They sat on in silence. He wasn’t anxious to probe into her grief and suspected that she had been indulging an irrational need for a good cry. She had chosen her secret place for it and was entitled to emotional privacy even if her physical privacy had been invaded. He was too reticent himself to have any stomach for the emotional prying which gives so many people the comforting illusion that they care. He seldom did care. Human beings were perpetually interesting to him, and nothing about them surprised him any more. But he didn’t involve himself. He wasn’t surprised that she should like the shed, smelling as it did of home.

He became aware of a confused background mumbling. She had returned to a recital of her grievance.

“Kept looking at me all the time ‘e did. And asking the same old thing over and over again. Stuck up too. You could see that he fancied himself.”

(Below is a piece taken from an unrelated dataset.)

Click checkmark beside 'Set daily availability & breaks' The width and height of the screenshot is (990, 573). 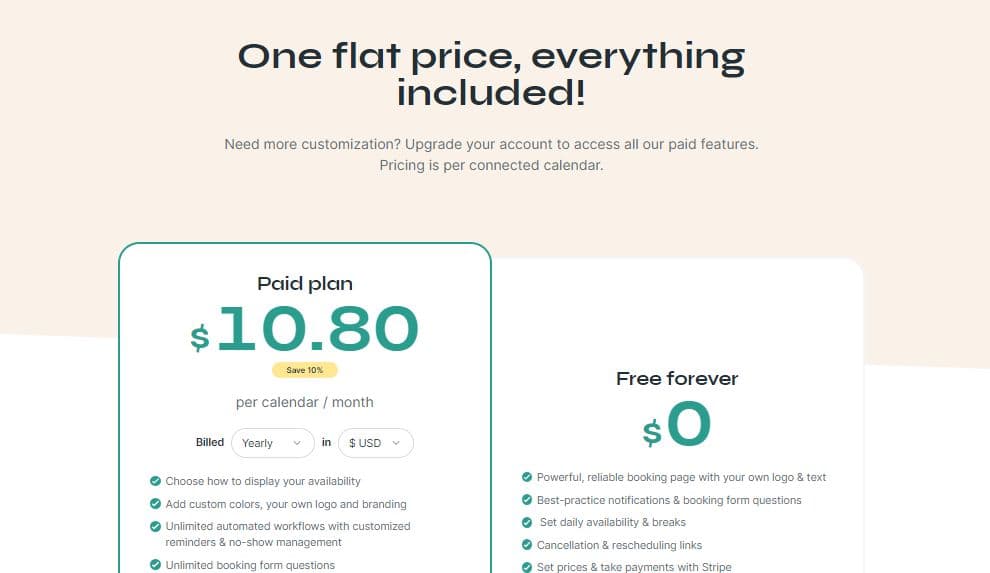[x=527, y=522]
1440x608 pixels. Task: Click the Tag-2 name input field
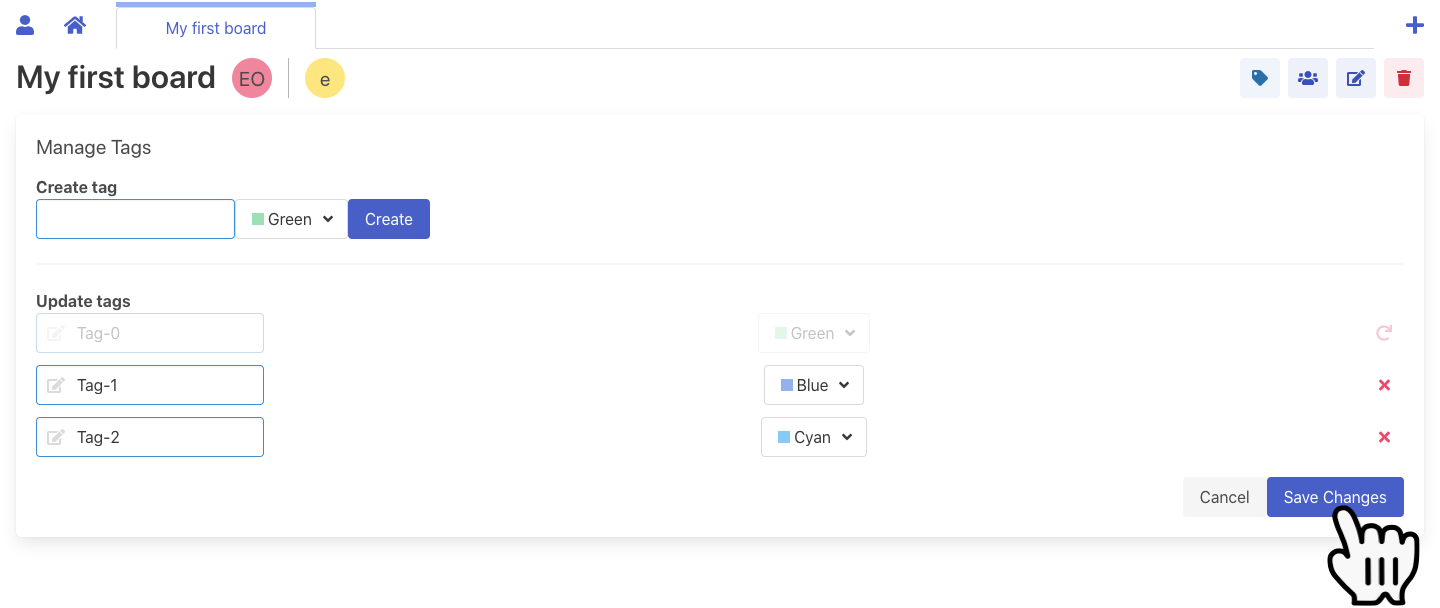150,437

Suddenly she turned to Dalgliesh.

“You feeling sexy?”

Dalgliesh gave the question serious attention.

“No. I’m too old to feel sexy when I’m cold and tired. At my age you need the creature comforts if you’re to perform with any pleasure to your partner or credit to yourself.”

She gave him a look in which disbelief struggled with commiseration.

“You’re not that old. Thanks for the ‘anky anyway.”

She gave one last convulsive blow before handing it back. Dalgliesh slipped it quickly into his pocket, resisting the temptation to drop it unobtrusively behind the bench. Stretching his legs ready to move, he only half heard her next words.

“What did you say?” he asked, careful to keep his voice level, uninquisitorial.

She answered sulkily.

“I said that ‘e never found out about me drinking the milk anyway, bugger ’im. I never told ”im.“

“Was that the milk used for the demonstration feed? When did you drink it?”

He tried to sound conversational, only mildly interested. But he was aware of the silence in the hut and the two sharp eyes staring at him. Could she really be unaware of what she was telling him?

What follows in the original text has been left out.